Notice what is not on that list: resolving the names. The DNS engine keeps up fine. It is the accounting layer — the part whose job is to tell you the engine is keeping up — that collapses. That inversion is the whole story of operating DNS at scale, and it dictates the rest of the design.

Logging becomes a firehose

At 30,000 qps, a single line of query log per request is on the order of two and a half billion lines a day. Even at a modest hundred-odd bytes per line that is hundreds of gigabytes of write traffic competing with the resolver for the same disk and the same page cache. The instinct to "just log everything" — perfectly reasonable for a small deployment where the log is your forensic record — becomes an active denial-of-service against your own service.

The discipline that keeps logging survivable is to treat the on-disk query log as a bounded, rotating buffer, not an archive. A few principles:

Cap the buffer. Keep a fixed number of recent entries in memory and a bounded file on disk that rotates by size, so log volume can never grow without limit no matter how busy the network gets.
Batch the flushes.
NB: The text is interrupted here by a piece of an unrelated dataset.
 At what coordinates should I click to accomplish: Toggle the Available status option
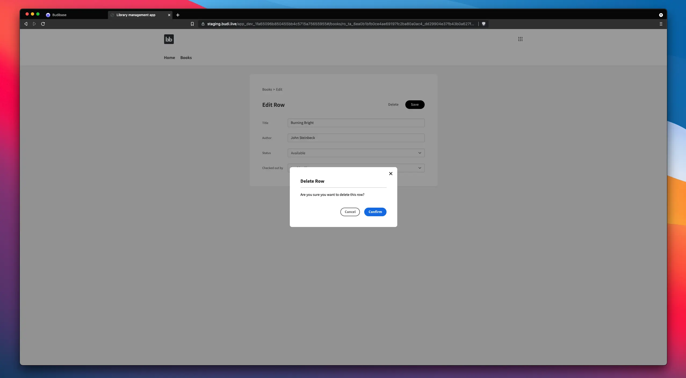(x=356, y=153)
Flush to disk on an interval, in groups, rather than synchronously per query. The hot path should never block on a write.
Log exceptions, not normal operation. Background workers that process the log should be silent when everything is fine and only emit when something is actually wrong. "Processed 8,000 entries" written once a minute is noise; "failed to parse 12 entries" is signal.
Tail, don't re-read. Consumers of the log (real-time views, security analysis) follow new lines as they arrive and handle rotation, instead of repeatedly scanning the whole file.

The goal is that the act of observing traffic costs a small, constant amount regardless of how much traffic there is. Anything that scales linearly with query volume on the hot path is a future outage.

Live metrics: count in memory, not in SQL

The dashboard cards every operator stares at — queries per second, percent served from cache, percent of bandwidth saved, blocked ratio — feel like database questions. They are not, and treating them as database questions is the second thing to break.

Consider "percent of queries served from cache." The naive implementation runs a query like SELECT COUNT(*) ... WHERE cached = 1 against the table holding the current hour's traffic. At low volume that's instant. At high volume that table is the single most contended object in the system — it is being inserted into thousands of times a second — and now you're asking it to scan itself to answer a question whose answer you already knew at insert time.

The fix is to stop asking. As each query is recorded, increment a set of lock-free atomic counters in memory:

// conceptual — one atomic add per query, no locks, no SQL
totalQueries++        // every query
if servedFromCache {  cachedQueries++  }
if blocked {          blockedQueries++ }   // blocked == served locally
totalSize  += answerBytes
savedSize  += answerBytesIfCached

Reading the dashboard then becomes arithmetic on a handful of integers — effectively free, and instant, no matter the query rate. The counters are seeded from the database once at startup so a service restart doesn't reset the displayed totals to zero, and from then on they live entirely in memory.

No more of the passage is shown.